Natale senza luci e senza cibo. Non ci saranno i tradizionali klecha, biscotti ripieni di datteri, per i più piccini. E nemmeno si accenderanno i falò con rami secchi al termine dei quali i bambini cristiani mettevano in scena una recita della Natività. Ora tutta la legna che si trova serve a scaldarsi.

Eppure a volte non c’è nemmeno bisogno di rappresentarla la Natività: Mahmoud è un giovane siriano sunnita che ha sposato Halima. La loro figlia si chiama Libertà: a raccontare la loro storia all’agenzia “Sir” è padre Hanna Jallouf, francescano della Custodia di Terra Santa, parroco di Knaye, uno dei tre villaggi cristiani della Valle dell’Oronte. «Nel 2007 avevamo finito di costruire la nuova ala del convento che decidemmo di utilizzare come rifugio per chi era stato costretto a fuggire lasciando tutto – spiega il sacerdote – Dividendolo in tre parti, una per i sunniti, una per gli sciiti e una per i cristiani, siamo riusciti a dare accoglienza a tantissimi profughi. La Provvidenza non ci ha fatto mai mancare nulla. In quel periodo venne da me questo giovane sposo. Mi disse che sua moglie doveva partorire ma che avevano paura perché lì nel villaggio non c’erano né medici né ospedali. Mi chiese così di intervenire presso le autorità dell’Esercito siriano per ottenere un lasciapassare e raggiungere Damasco dove gli ospedali funzionano. Una volta ricevuto il documento, non senza difficoltà, la giovane coppia riuscì a lasciare il villaggio. Qualche giorno dopo venne alla luce una bambina che i genitori hanno voluto chiamare con il nome arabo di ‘Libertà».

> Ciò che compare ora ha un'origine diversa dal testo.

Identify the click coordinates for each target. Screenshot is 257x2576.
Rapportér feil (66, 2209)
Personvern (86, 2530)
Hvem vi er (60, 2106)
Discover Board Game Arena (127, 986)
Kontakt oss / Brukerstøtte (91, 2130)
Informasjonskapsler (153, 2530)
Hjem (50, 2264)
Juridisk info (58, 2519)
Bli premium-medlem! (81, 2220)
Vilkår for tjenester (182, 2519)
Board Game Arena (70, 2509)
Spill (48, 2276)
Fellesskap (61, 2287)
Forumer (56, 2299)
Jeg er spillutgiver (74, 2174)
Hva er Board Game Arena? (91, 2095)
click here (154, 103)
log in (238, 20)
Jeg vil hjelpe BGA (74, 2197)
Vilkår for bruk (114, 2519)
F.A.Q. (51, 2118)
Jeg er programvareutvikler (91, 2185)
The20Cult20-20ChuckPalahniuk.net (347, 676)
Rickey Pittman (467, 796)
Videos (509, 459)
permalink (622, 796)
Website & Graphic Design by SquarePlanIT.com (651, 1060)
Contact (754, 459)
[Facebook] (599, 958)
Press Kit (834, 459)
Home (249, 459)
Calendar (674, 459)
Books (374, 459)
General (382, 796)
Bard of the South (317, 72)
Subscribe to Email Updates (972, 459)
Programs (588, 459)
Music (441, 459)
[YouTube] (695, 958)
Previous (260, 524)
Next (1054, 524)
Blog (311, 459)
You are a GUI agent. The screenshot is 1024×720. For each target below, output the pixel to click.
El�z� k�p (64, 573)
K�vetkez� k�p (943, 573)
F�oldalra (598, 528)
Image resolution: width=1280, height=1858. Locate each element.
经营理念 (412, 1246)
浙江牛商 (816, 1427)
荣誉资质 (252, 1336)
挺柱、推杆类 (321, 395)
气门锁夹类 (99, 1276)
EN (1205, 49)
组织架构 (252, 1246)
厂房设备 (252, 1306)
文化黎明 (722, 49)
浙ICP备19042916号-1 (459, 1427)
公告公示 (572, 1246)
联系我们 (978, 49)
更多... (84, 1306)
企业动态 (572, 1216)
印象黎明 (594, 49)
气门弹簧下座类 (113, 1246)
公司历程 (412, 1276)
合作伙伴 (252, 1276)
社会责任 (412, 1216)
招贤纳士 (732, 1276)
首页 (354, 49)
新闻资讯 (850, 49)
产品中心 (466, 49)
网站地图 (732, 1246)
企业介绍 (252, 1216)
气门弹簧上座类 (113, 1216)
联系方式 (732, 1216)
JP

Oggi la ragazza ha 11 anni e va a scuola. «Siamo tornati a ringraziarvi – mi hanno detto i due – per la nascita della figlia e perché voi frati cristiani non siete scappati».

Un giovane sposo, una moglie incinta. Una fuga nell’indifferenza dei tanti potenti di turno. Un viaggio solitario irto di pericoli verso la capitale… Non vi ricorda qualcosa? O Qualcuno?